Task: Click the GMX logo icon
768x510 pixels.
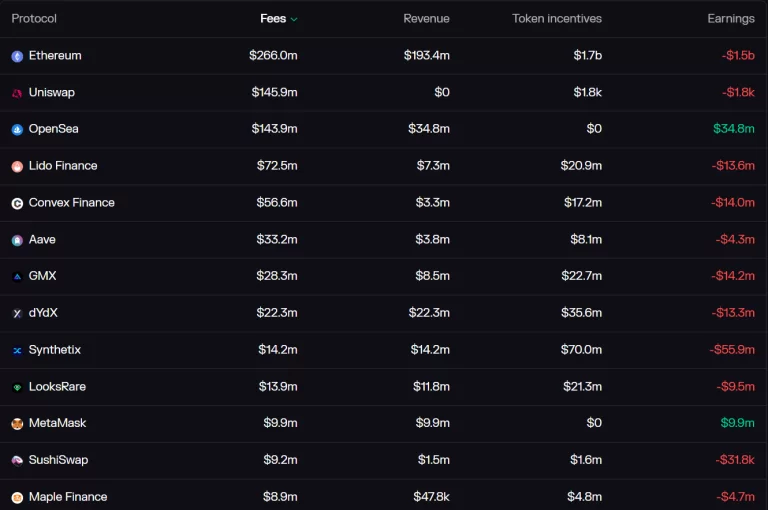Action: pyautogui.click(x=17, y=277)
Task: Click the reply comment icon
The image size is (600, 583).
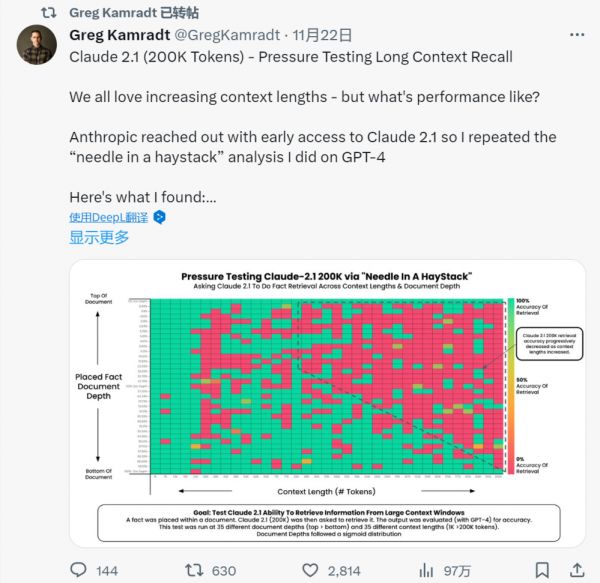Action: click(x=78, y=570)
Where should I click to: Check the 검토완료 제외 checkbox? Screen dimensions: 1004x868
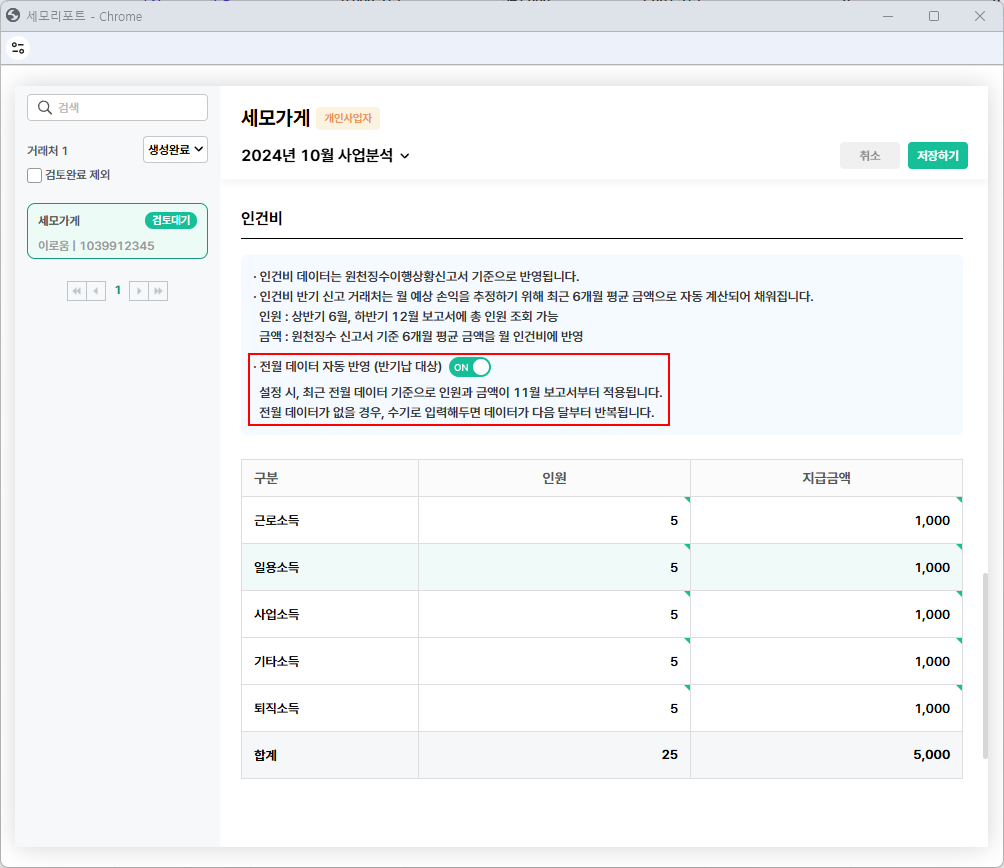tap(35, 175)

--

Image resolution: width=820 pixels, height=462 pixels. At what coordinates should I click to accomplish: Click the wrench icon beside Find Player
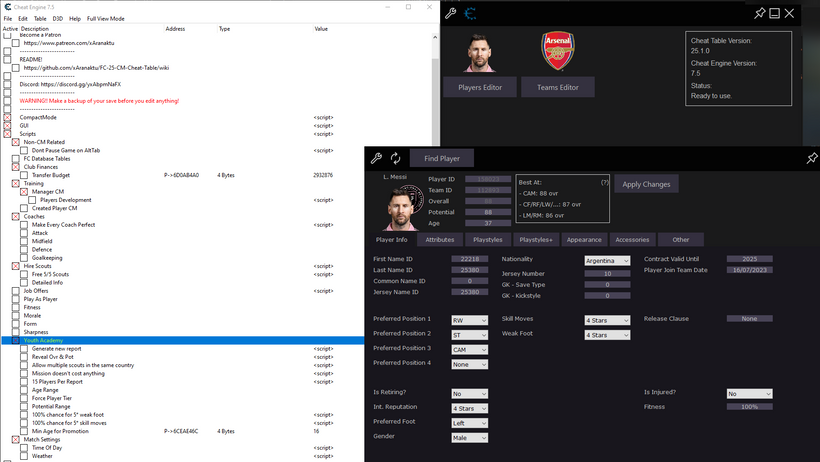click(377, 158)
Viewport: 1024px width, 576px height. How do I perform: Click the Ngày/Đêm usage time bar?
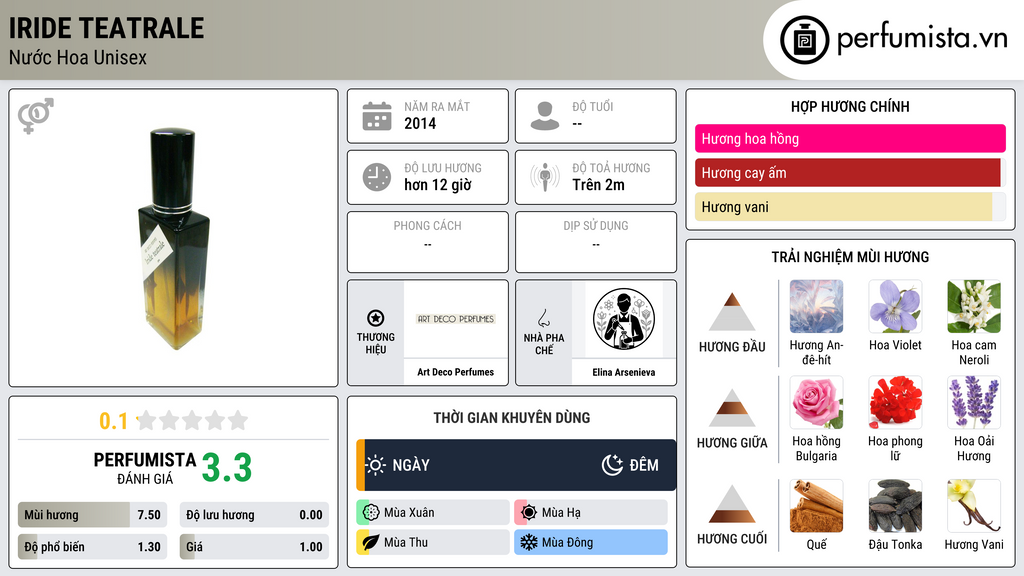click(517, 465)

■ **What you have to do**
Copy out, from the data above, every line holding the word "Task".

■ **Solved exercise**
Task: Click the GMX logo icon
Task: Click the reply comment icon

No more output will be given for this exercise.